Independently of either Bell or Western Electric, it now appears, however, that the electrical engineer Orlando Rivenius Marsh (1881–1938) had successfully developed a functioning, commercially viable process of electrical recording at his own Marsh Laboratories, Inc., and had released electrical recordings a full year before either Victor or Columbia, on his own Autograph label (although contemporaries reported considerable variation in quality from one recording to another). An Autograph recording of Jesse Crawford playing the Wurlitzer organ at Balaban & Katz's Chicago Theatre, recorded in the early Spring of 1924, is to be found on YouTube. But Marsh may have been recording electrically even earlier than that: a Billboard article published on 13 January 1923 includes a photograph of a record being made in the Marsh Laboratory using a sound-collecting device quite unlike any acoustic recording horn. The recording made on that occasion was of 'Jane, Dear', sung by August E. Bredemeier, accompanied by Alexander Kominsky on violin and a Mrs Phillips on piano. Patent-related complications restricted Marsh's ability to capitalise on his system. [Sutton; Wurtzler]

 


 

First full frequency range recording (ffrr)

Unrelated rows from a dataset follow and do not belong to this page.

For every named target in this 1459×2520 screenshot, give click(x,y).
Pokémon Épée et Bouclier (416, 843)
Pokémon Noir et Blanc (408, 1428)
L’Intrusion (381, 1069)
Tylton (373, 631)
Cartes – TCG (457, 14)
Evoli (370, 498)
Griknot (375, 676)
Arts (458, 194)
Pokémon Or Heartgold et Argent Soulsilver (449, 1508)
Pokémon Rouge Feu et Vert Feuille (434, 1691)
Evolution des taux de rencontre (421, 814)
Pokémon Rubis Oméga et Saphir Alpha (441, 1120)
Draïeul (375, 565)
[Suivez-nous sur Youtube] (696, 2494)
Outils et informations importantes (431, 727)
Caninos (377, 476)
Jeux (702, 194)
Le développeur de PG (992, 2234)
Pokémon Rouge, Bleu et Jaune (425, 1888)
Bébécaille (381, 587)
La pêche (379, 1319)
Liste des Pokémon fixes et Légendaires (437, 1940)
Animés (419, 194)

ffrr was a spin-off from the development during the Second World War by Arthur Haddy (1906–1989), chief engineer of the Decca Record Company, of a high fidelity hydrophone capable of detecting and cataloguing individual German submarines by each one's signature engine noise; this enabled a greatly enhanced frequency range (high and low notes) to be captured on recordings. The frequency range of ffrr was 80–15,000 Hz, with a signal-to-noise ratio of 60dB.

On 8 June 1945 Decca announced that its ffrr system had been "in daily use for the past twelve months". The first recording had been of the 2nd movement of Tchaikovsky's Symphony No 5 in E Minor, Op. 64, made experimentally on 12 May 1944 at the Kingsway Hall in London by the National Symphony Orchestra, conducted by Sidney Beer; recorded as AR8430-32, it was later remade as 8489-91. The first issued recording was the same ensemble production of the full symphony, on 8 June 1944, issued as AR8486-95.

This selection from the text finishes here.